Navigating the river proved to be perilous.  Lacking a consistently deep enough channel, the depth and width of the channel ebbed and changed with the flow of the river, making its navigation both dangerous and tedious.  The river had claimed many steamboats and cargo was lost, along with numerous lives. 

The Army Corp of Engineers, under direct orders on the United States government, developed a system of locks and dams that would create pools of water that were mile long.  They also began dredging the river, to create a 9 foot deep channel that was no less than 400 feet wide.  This created a series of steps that boats could either climb up or descend down, making the river more hospitable to river travel and commerce.  This changed the 670 miles of river that runs between Minneapolis-St. Paul and St. Louis.  The river’s natural 3,537,600 feet of river only changed its depth 1 percent per foot.  The locks and dams were never built with the concept of controlling flood waters.  They were quite simply put there to manage river travel.  Modern day adaptions and uses do control heavy rains, though.  The dams allow control of water as it moves downstream, helping to control flood waters, when they come.

Located on this northern portion of the Mississippi’s path, is an area called “The Great River Historic Loop”.  This area along the lower portion of the Mississippi’s Pool 19 rambles between Illinois and Iowa.  Three communities act as the hubs, with great scenic views and amazing historical sites available to tour. 

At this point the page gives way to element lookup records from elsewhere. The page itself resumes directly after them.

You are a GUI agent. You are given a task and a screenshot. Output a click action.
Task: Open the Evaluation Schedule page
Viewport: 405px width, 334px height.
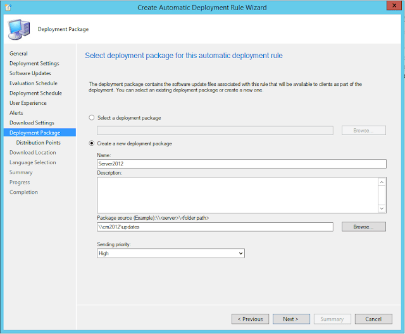34,83
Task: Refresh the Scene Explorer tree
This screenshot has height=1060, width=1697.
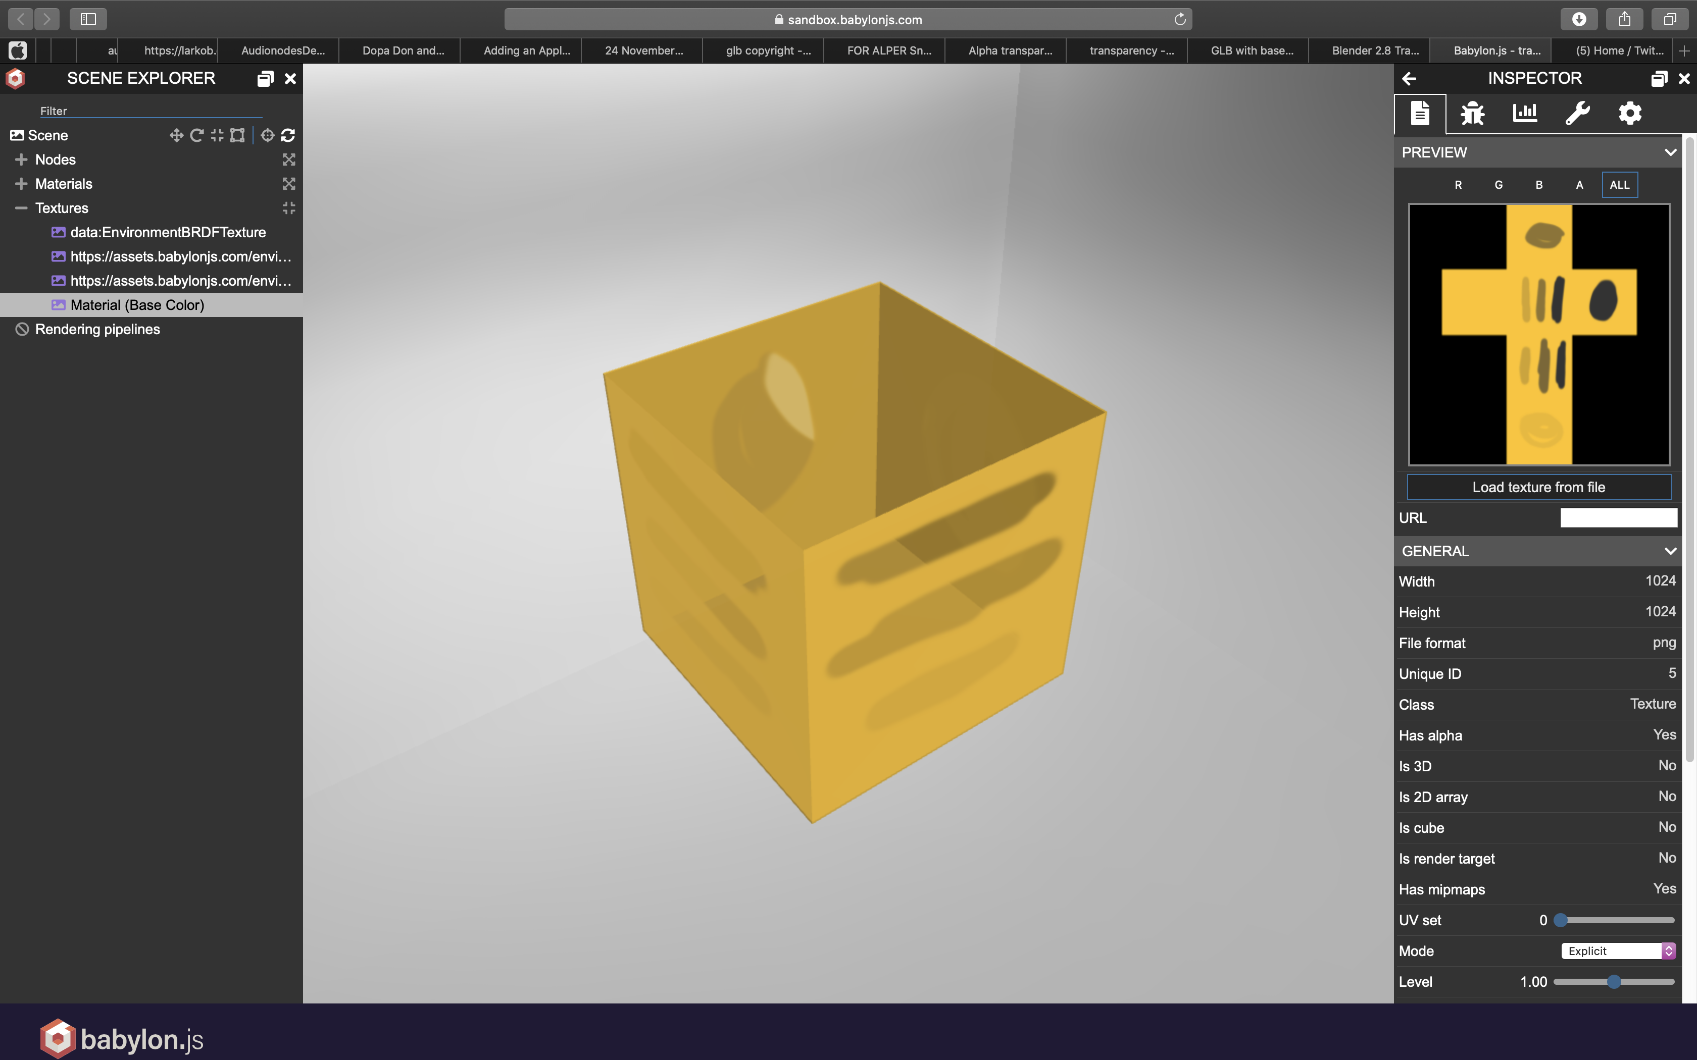Action: click(x=288, y=135)

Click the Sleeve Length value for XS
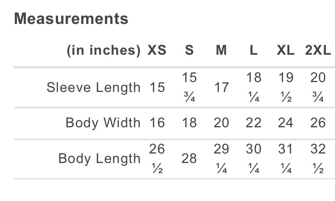tap(157, 88)
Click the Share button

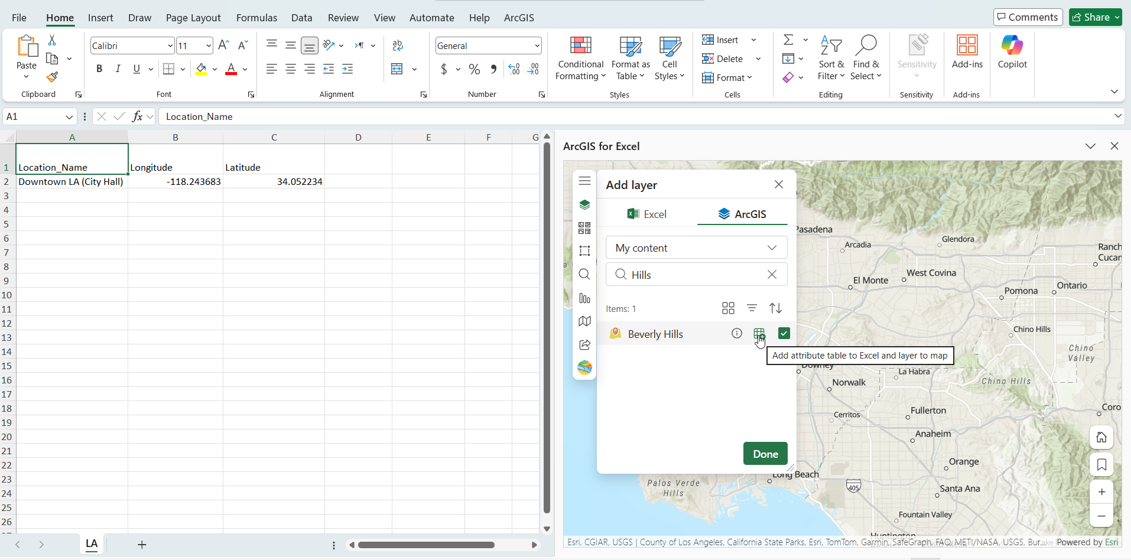point(1091,17)
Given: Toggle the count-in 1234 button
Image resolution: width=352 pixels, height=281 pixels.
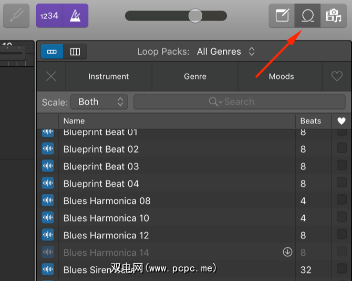Looking at the screenshot, I should point(49,16).
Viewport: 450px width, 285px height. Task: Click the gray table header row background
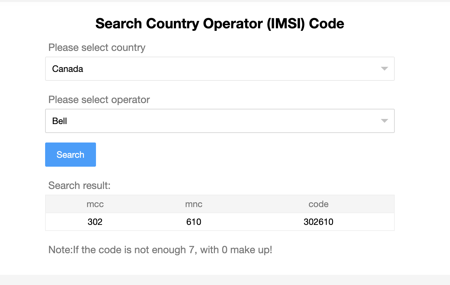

The City of Fort Madison, which is arguably the most historic, is the location of the 1st United States Military outpost.  This outpost has been reconstructed and acts as one of the Great River Road’s Interpretive Centers. This quaint Iowa community is also home to numerous National Park Service Historic locations.  With interesting locations also available in Illinois that are easily accessible via the Fort Madison Swing Span Bridge, come enjoy the location where Iowa first began.